Cleaning is just not my favorite thing. I’ve put off certain cleaning tasks in the last week because I told myself that the kids would undo any cleaning efforts I’d made—in a matter of seconds!—so what was the point? But whether I like it or not, the instinct to declutter before guests arrive is simply part of hosting a holiday.
So I’ve decided to take my feet-dragging attitude toward cleaning and find the useful kernel hidden inside the mess. I’m blogging about it today, since many Americans are in the same position I am—finding things to read on the Internet rather than cleaning their homes. Hey—we’ll stuff two birds with one post. I’ll write, you’ll read. Procrastination multitasking. Symbiosis.
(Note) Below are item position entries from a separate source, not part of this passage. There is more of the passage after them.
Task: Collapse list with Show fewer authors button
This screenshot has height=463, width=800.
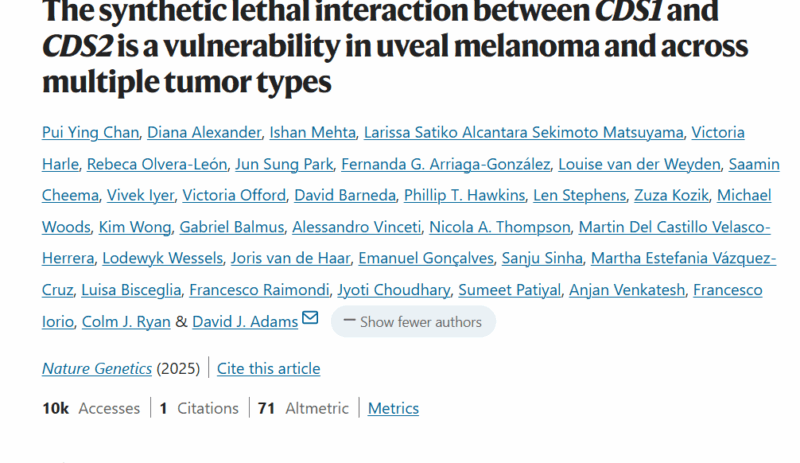Action: pos(413,322)
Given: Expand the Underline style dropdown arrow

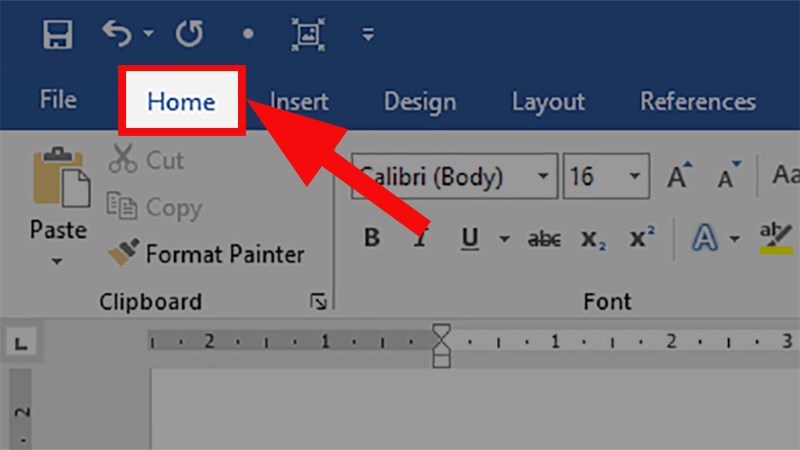Looking at the screenshot, I should click(504, 239).
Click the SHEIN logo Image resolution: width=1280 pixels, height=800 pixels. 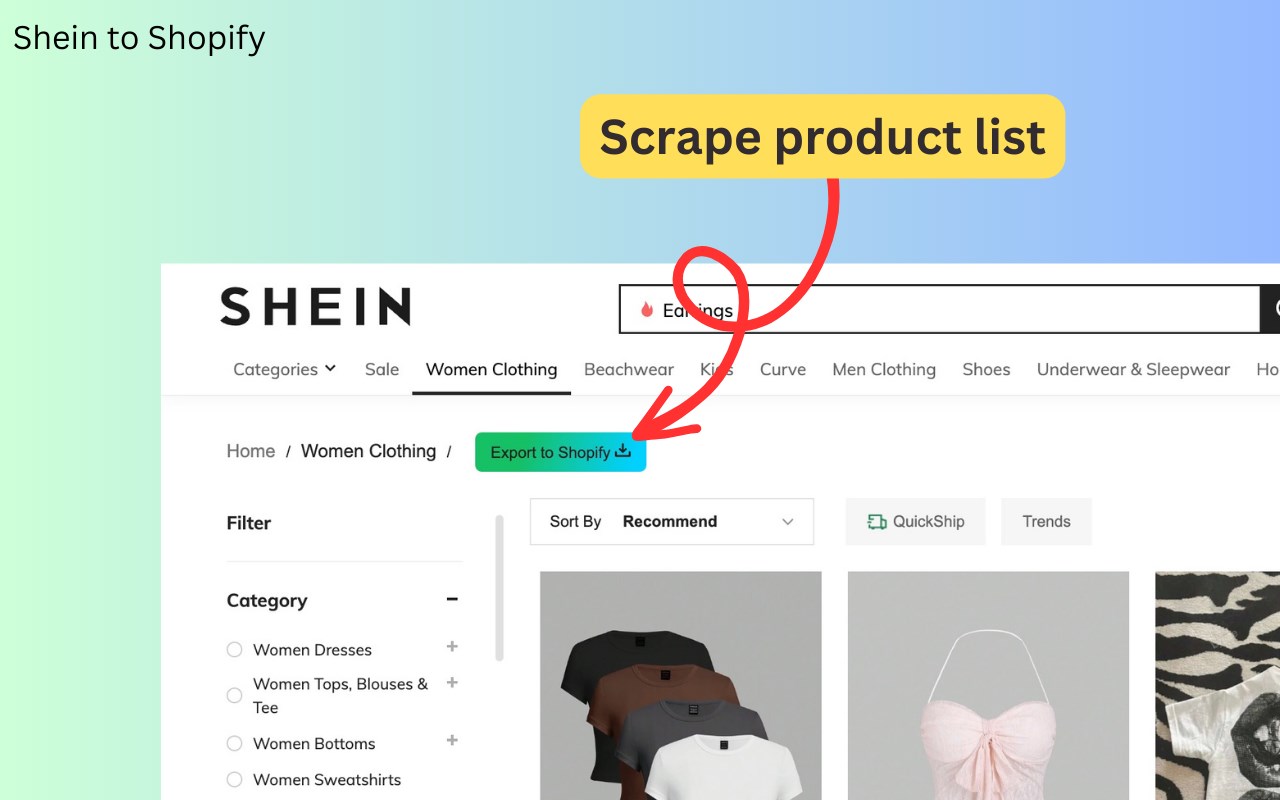tap(315, 306)
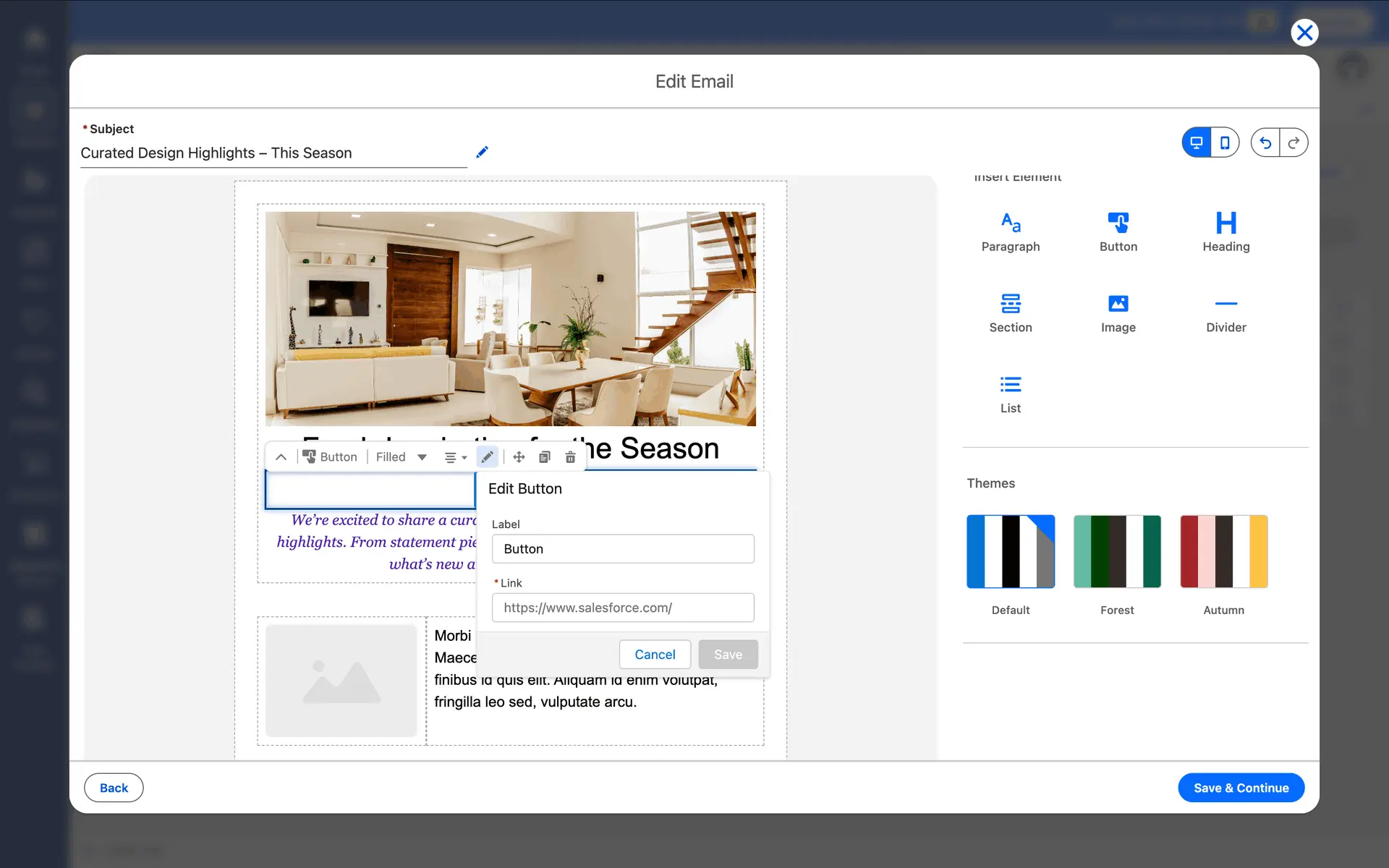This screenshot has height=868, width=1389.
Task: Click Save & Continue
Action: [x=1240, y=788]
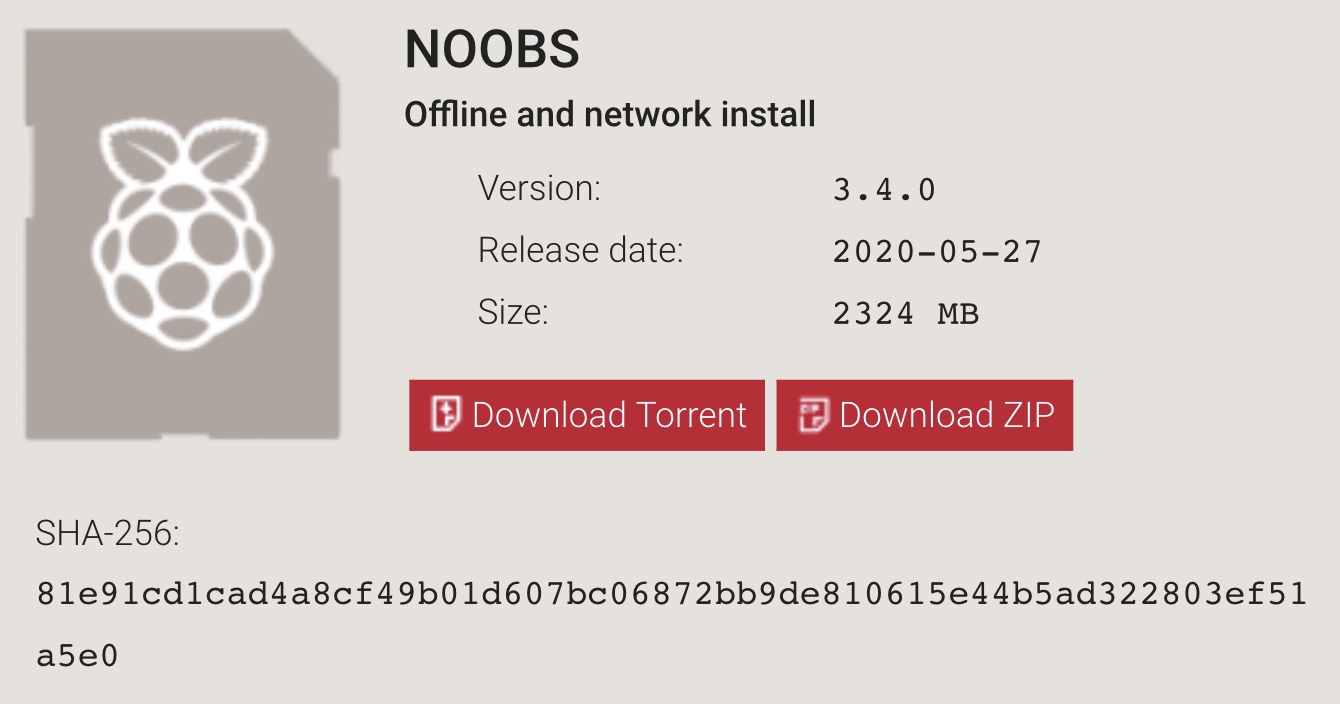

In truth, today’s blog post has been forming in my head for the last week. I had three moments inside of twenty four hours that pointed to my internal battle about cleaning and holiday preparation. They rolled themselves into a Thanksgiving recipe, but not in the usual sense. There’s nothing to measure. Nothing to eat afterward. But also, no dirty dishes waiting at the end. This is my playful recipe not for the perfect Thanksgiving, but for a happy gathering. Pressuring ourselves to achieve perfection only results in anxiety beforehand and letdown afterward. But we can aim for a happy Thanksgiving.
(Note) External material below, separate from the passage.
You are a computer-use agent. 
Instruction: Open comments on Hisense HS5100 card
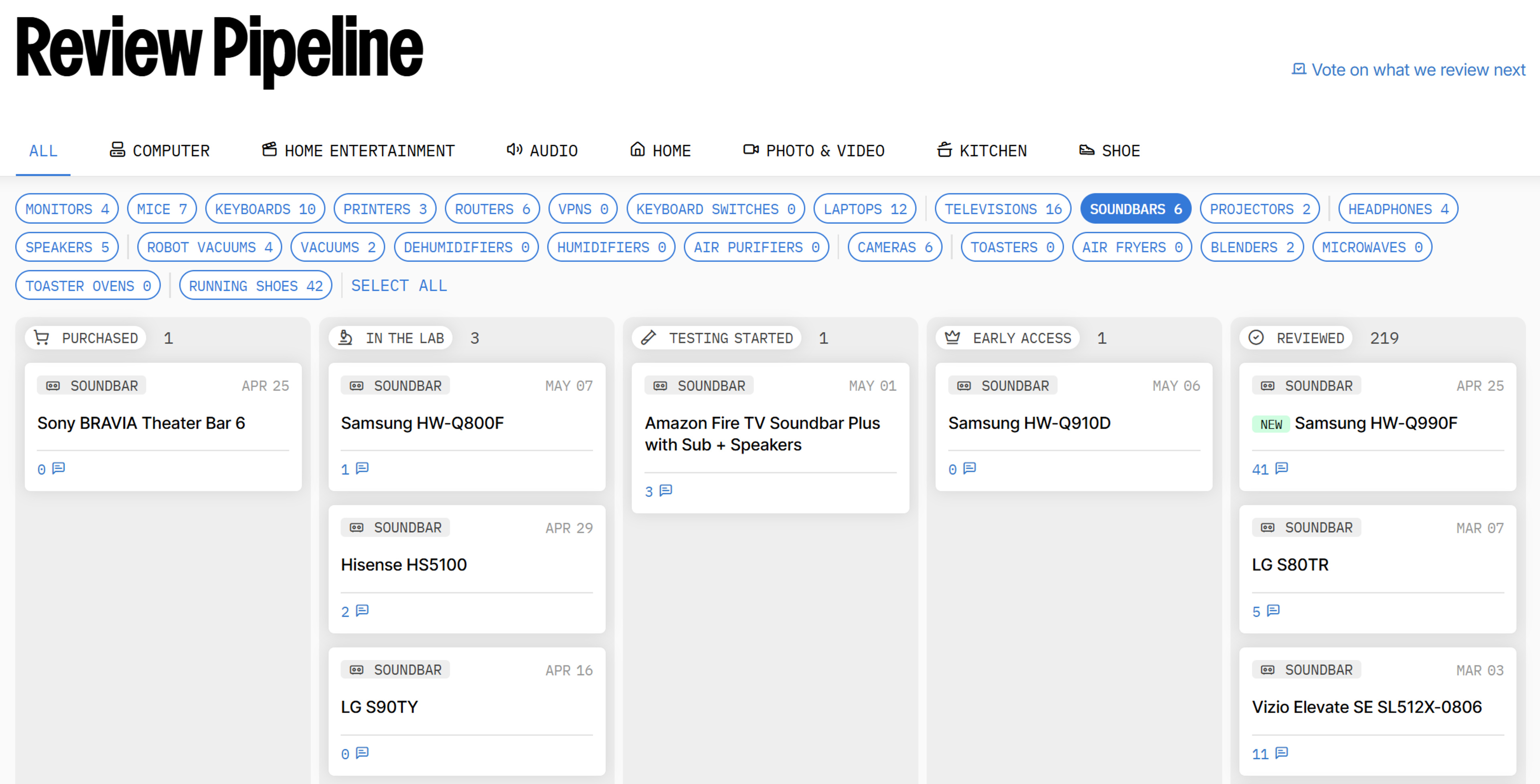[x=362, y=610]

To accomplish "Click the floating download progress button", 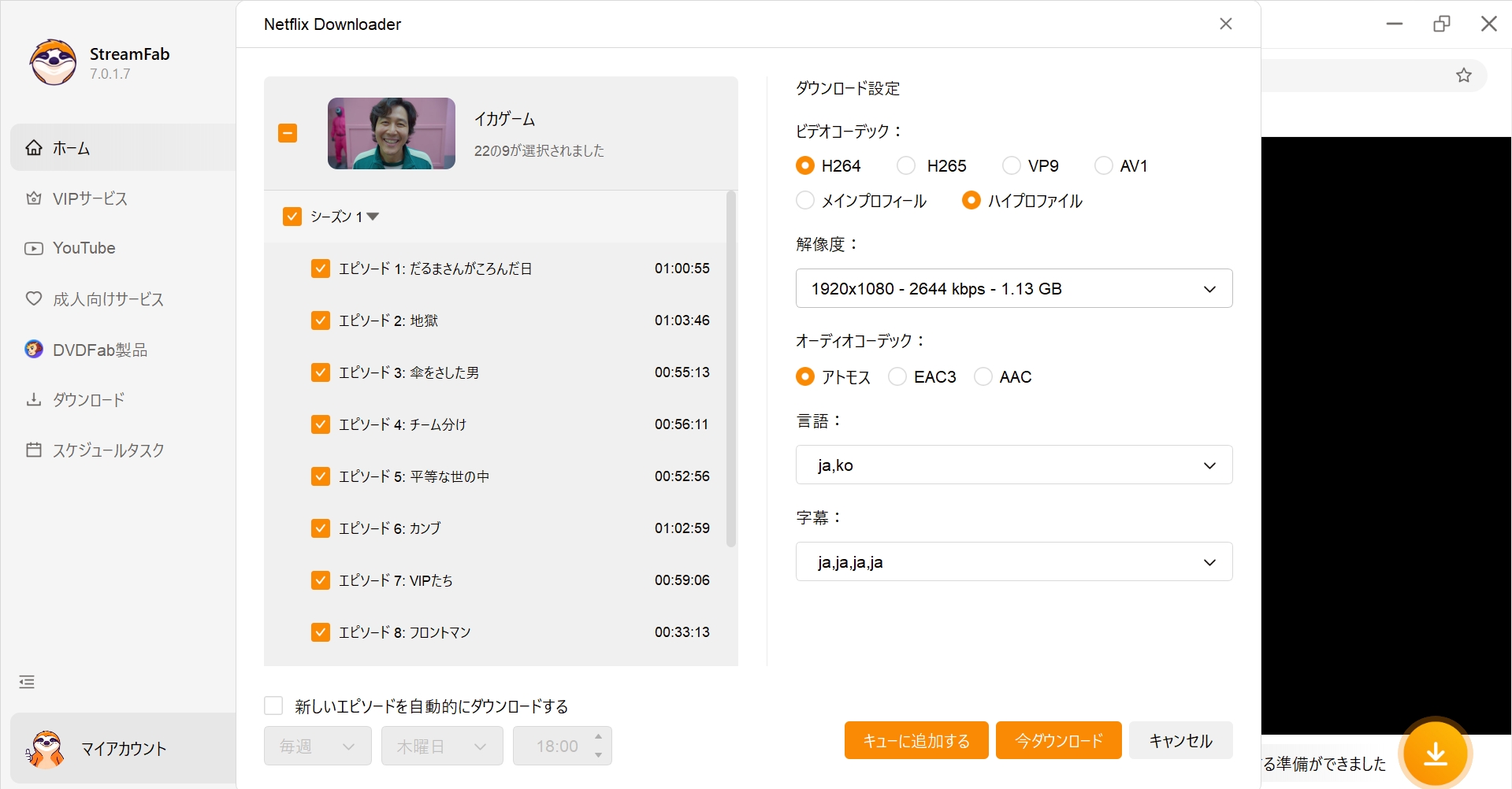I will coord(1436,754).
This is the time of year when many magazine covers feature the annoyingly named “picture perfect” holiday meals: glossy, golden turkeys, glistening side dishes, kids with clean faces. I’m throwing down the gauntlet and suggesting that this pressure for perfection poisons the experience. I’m going to refuse to feel pressured, and focus on having a good time instead.
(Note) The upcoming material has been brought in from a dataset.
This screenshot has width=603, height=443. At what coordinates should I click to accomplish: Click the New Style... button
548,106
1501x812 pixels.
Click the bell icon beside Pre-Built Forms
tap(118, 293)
The first inspiration for my Thanksgiving recipe came one afternoon last week when I was in a store, waiting in line at the register. In front of me was a man with a service dog. Just as someone got in line behind me, I realized that the dog had gas. I’ve never had a dog but even I know that man’s best friend sometimes has the worst gas. Ever. There I was, sandwiched between a stinky dog and another customer. My immediate reaction was to hope that the person behind me didn’t think that I was responsible for the smell. Within a second I plotted my two options. I could turn to the person behind me and jokingly warn about Fido’s fierce farts. But would my explanation look like a cover up? Sure, blame the dog. He can’t defend himself. Shoot--I was in a pickle. The other option was to ignore the matter and hope that Fido soon left the building. I went with that choice. Because even if the customer behind me blamed me for the aroma, was it the end of the world? No. I vowed to worry only about what’s really important. Since I wasn’t actually shopping for The Big Day, you may wonder what this story has to do with Thanksgiving. Don’t worry. I’m getting to get to that.
The second piece of today’s recipe formed the following morning, when I asked an acquaintance about his Thanksgiving plans. He said that his family’s Thanksgiving tradition came about by accident one year when plans to go to someone’s house fell through at the last minute. There were no more turkeys available so they made lasagna instead. Now it’s their annual Thanksgiving meal.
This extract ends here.